We’ve just been watching Nosferatu, the classic silent vampire movie, and one little touch jumped out at me. The menu screen of the DVD shows the cover image, a stylised pastel portrait of the titular vampire, but with one small difference: every couple of minutes, he blinks. The sort of thing that: when you see it, you’re not sure if it really happened.
It got me thinking about the nature of fear; and, particularly, fear of images. When I was younger, I had a book* full of exciting information for children and suggestions for fun activities. It had everything from face painting and magic tricks, to the colour wheel and the platonic solids.** I loved it – but one page, I was terrified by. The page – well, double-spread – on toxic and dangerous animals. I didn’t really mind the tarantula, and I can’t even remember anything else on the page: but what terrified me was the picture of a piranha down in the corner. It scared me so much that I wouldn’t dare touch it, even though I knew it was only a picture. I’d find a different way to turn that page, without going near the piranha. I can’t explain why I found a picture, essentially a picture of a fish with big teeth, quite so frightening, but I wouldn’t touch that picture for years.

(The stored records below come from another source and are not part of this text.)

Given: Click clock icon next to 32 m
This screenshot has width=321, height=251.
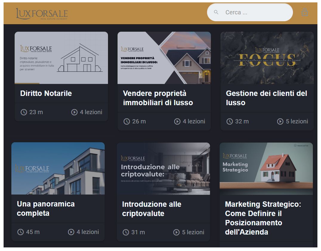Looking at the screenshot, I should pos(230,121).
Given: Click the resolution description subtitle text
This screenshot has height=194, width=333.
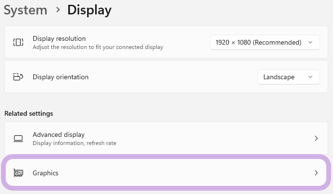Looking at the screenshot, I should click(98, 47).
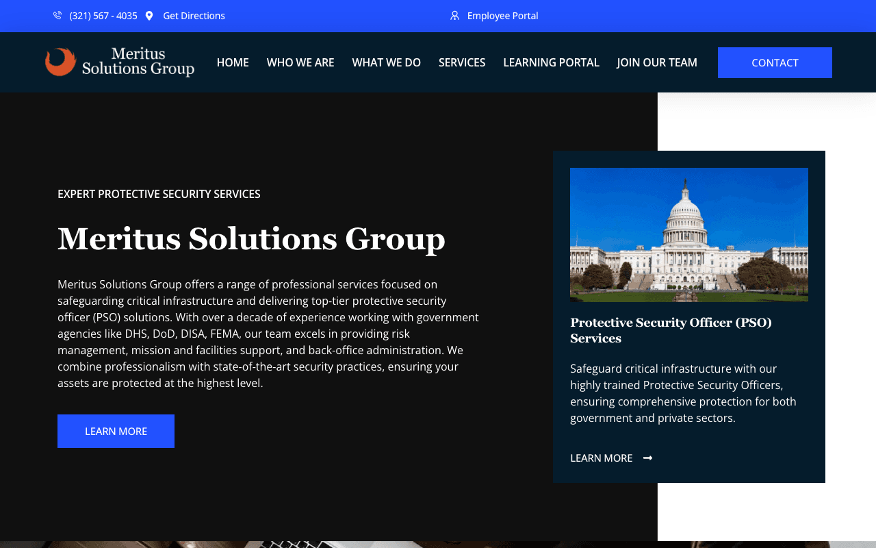
Task: Open the Protective Security Officer (PSO) Services heading
Action: (671, 330)
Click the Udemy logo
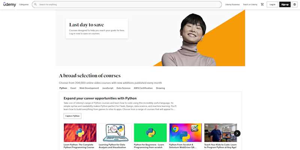 point(10,5)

* A pedant writes: as I rarely get rid of books, I still have it, and it’s still on the primary Bedroom Shelves rather than relegated to storage somewhere.
** Tetrahedron, cube, octahedron, dodecahedron and icosahedron, I think. I might have missed one. My favourite part of the book was also the longest: a project to build your own electrical trivia game with questions about the solar system. I never did try to build it.